Collected data
********

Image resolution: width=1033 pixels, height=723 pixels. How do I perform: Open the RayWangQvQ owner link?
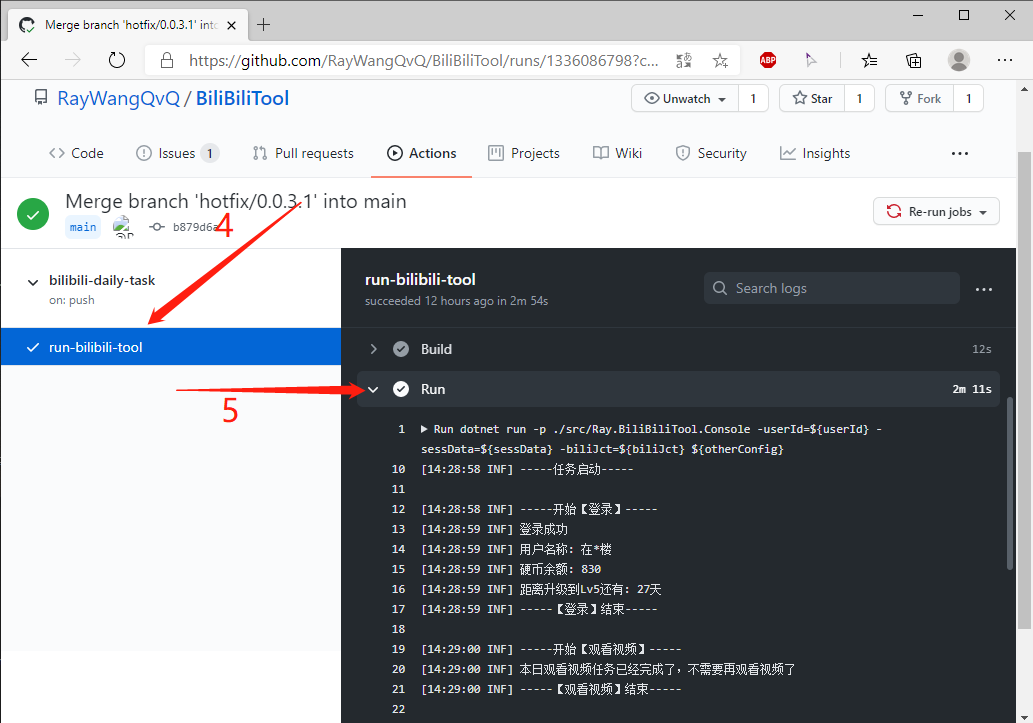pos(118,98)
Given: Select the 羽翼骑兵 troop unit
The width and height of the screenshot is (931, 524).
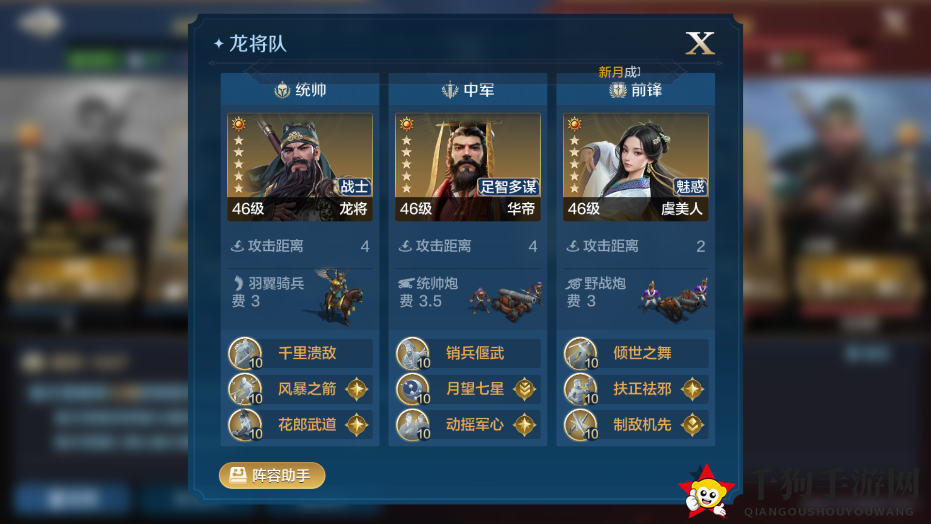Looking at the screenshot, I should 300,296.

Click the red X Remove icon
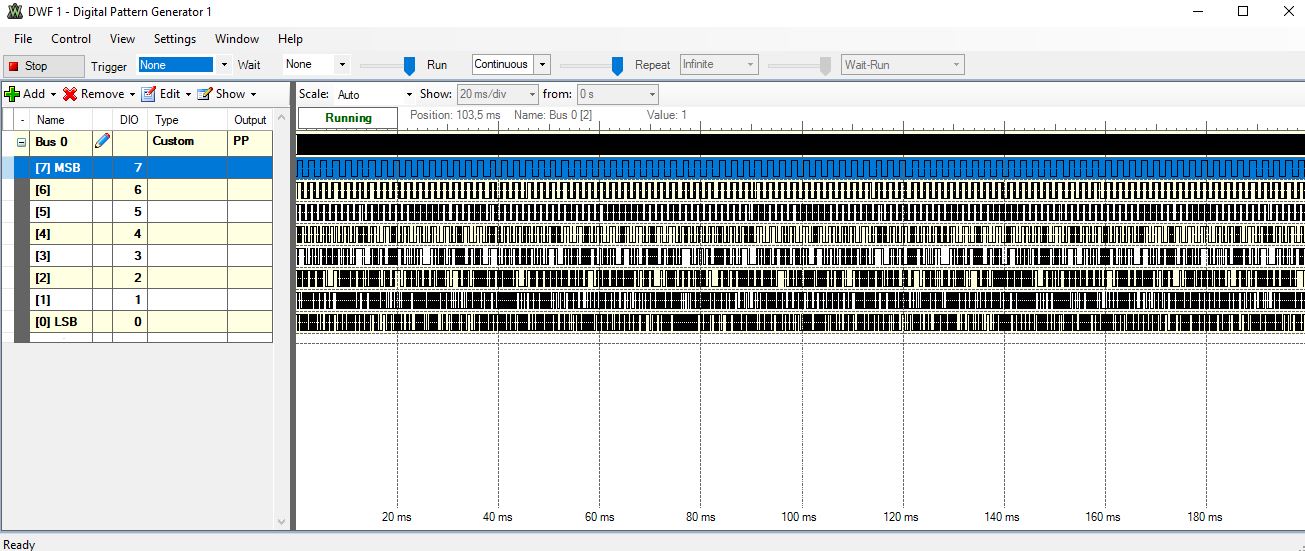tap(70, 94)
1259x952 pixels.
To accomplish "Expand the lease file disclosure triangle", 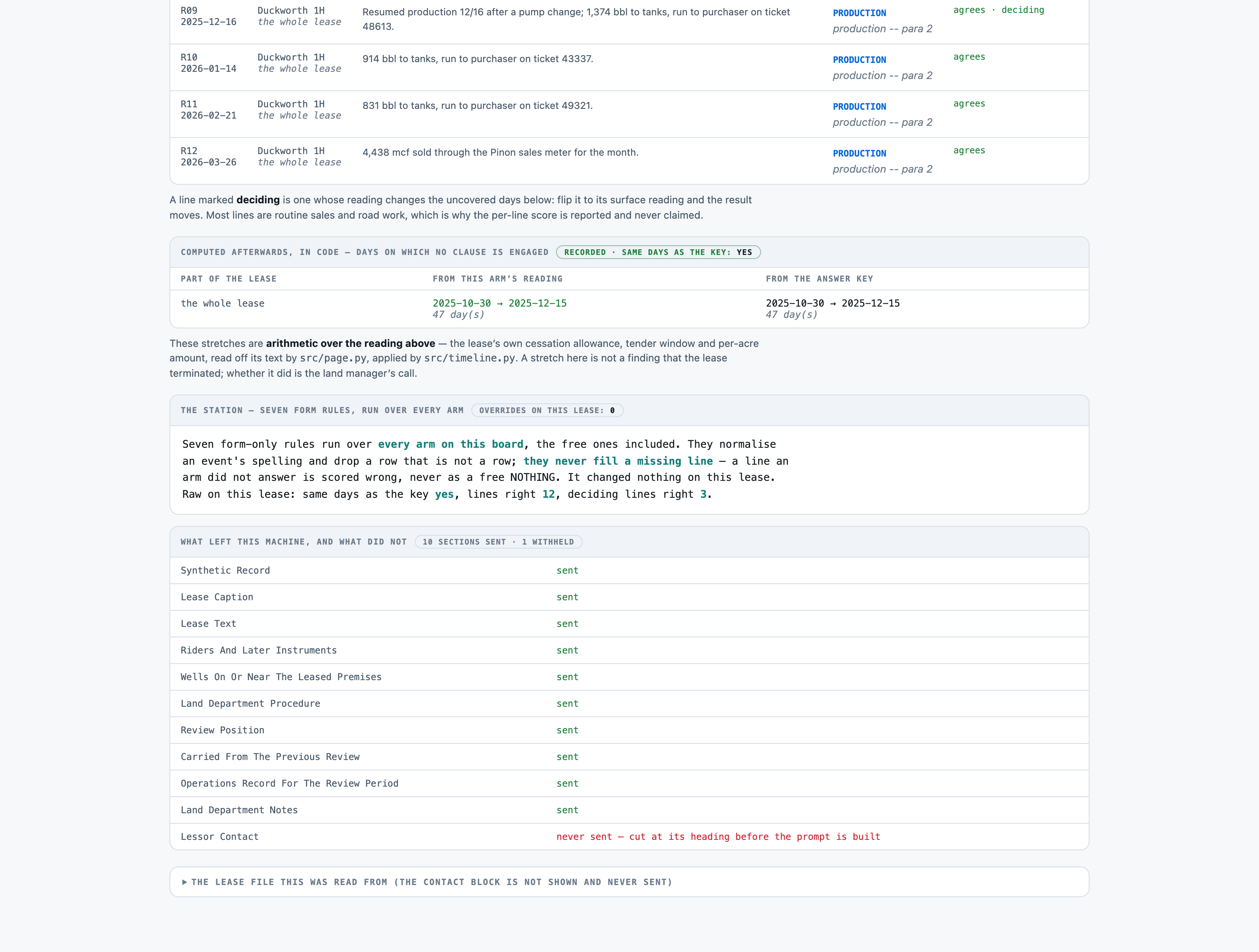I will (184, 882).
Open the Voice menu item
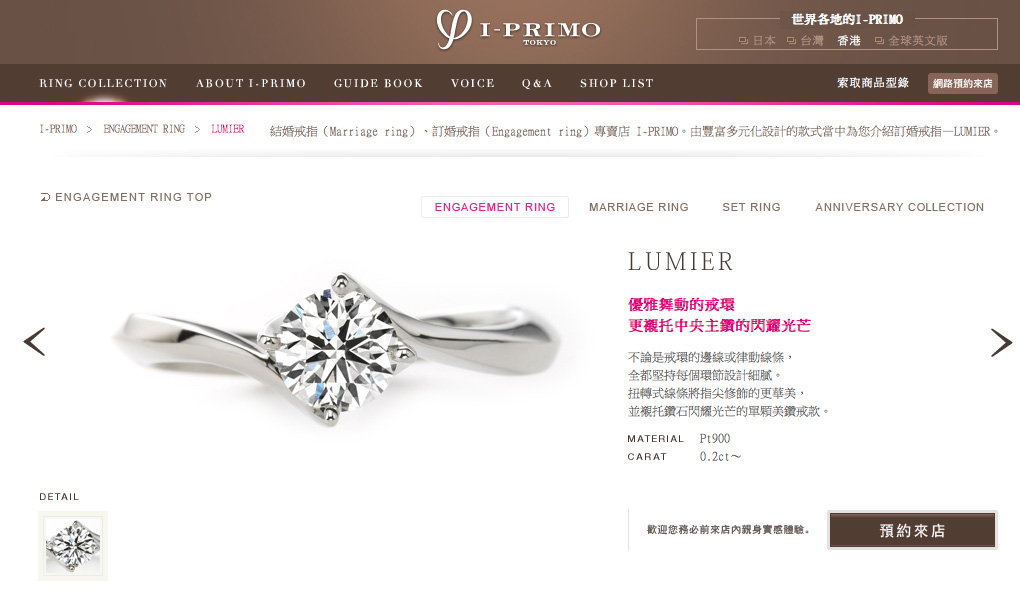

********

### BRIEF
Retype the entries above exactly, starting at their first line and ending with the line that holds "1259x952 pixels."; pictures stay out.

### SOLUTION FOR THIS EXERCISE
Image resolution: width=1033 pixels, height=723 pixels. How do I perform: Open the RayWangQvQ owner link?
pos(118,98)
Given: Select the 羽翼骑兵 troop unit
The width and height of the screenshot is (931, 524).
Looking at the screenshot, I should 300,296.

Click the red X Remove icon
tap(70, 94)
1259x952 pixels.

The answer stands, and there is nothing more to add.